I have researched for this same problem as the OP asks and I don't think it is possible. Basically the OP question is whether having the explicitly computed Q, one can recover the H1 H2 ... Ht. I do not think this is possible without computing the QR from scratch but I would also be very interested to know whether there is such solution.

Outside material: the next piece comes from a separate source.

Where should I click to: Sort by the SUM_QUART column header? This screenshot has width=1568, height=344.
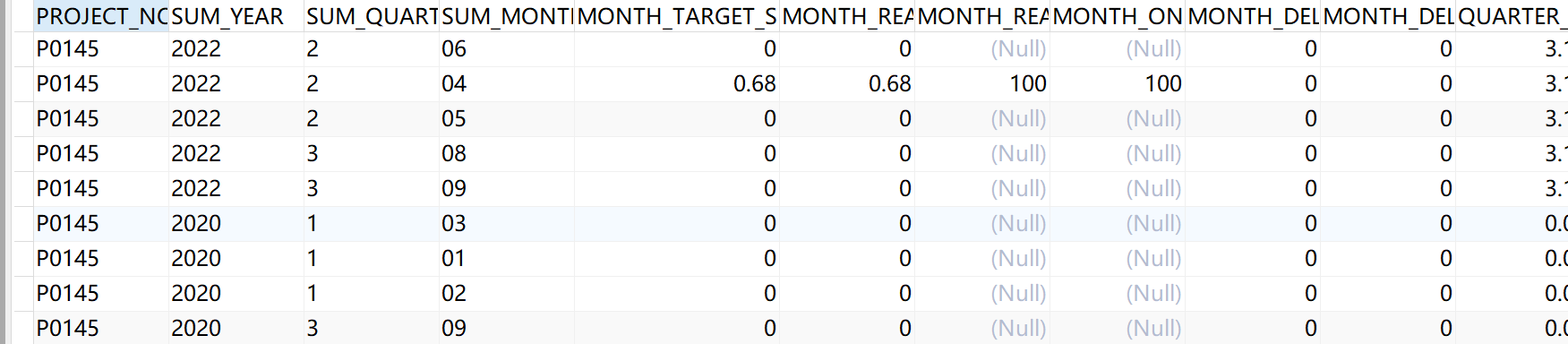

I have a similar issue as the OP but in a different context, my iterative algorithm needs to mutate the matrix A by adding columns and/or rows. The first time, the QR is computed using DGEQRF and thus, the compact LAPACK format. After the matrix A is mutated e.g. with new rows I can quickly build a new set of reflectors or rotators that will annihilate the non-zero elements of the lowest diagonal of my existing R and build a new R but now I have a set of H1_old H2_old ... Hn_old and H1_new H2_new ... Hn_new (and similarly tau's) which can't be mixed up into a single QR compact representation. The two possibilities I have are, and maybe the OP has the same two possibilities:
Always maintain Q and R explicitly separated whether when computed the first time or after every update at the cost of extra flops but keeping the required memory well bounded.
Stick to the compact LAPACK format but then every time a new update comes in, keep a list of all these mini sets of update reflectors. At the point of solving the system one would do a big Q'*c i.e. H1_u3*H2_u3*...*Hn_u3*H1_u2*H2_u2*...*Hn_u2*H1_u1*H2_u1...*Hn_u1*H1*H2*...*Hn*c where ui is the QR update number and this is potentially a lot of multiplications to do and memory to keep track of but definitely the fastest way.
The long answer from David basically explains what the compact QR format is but not how to get to this compact QR format having the explicit computed Q and R as input.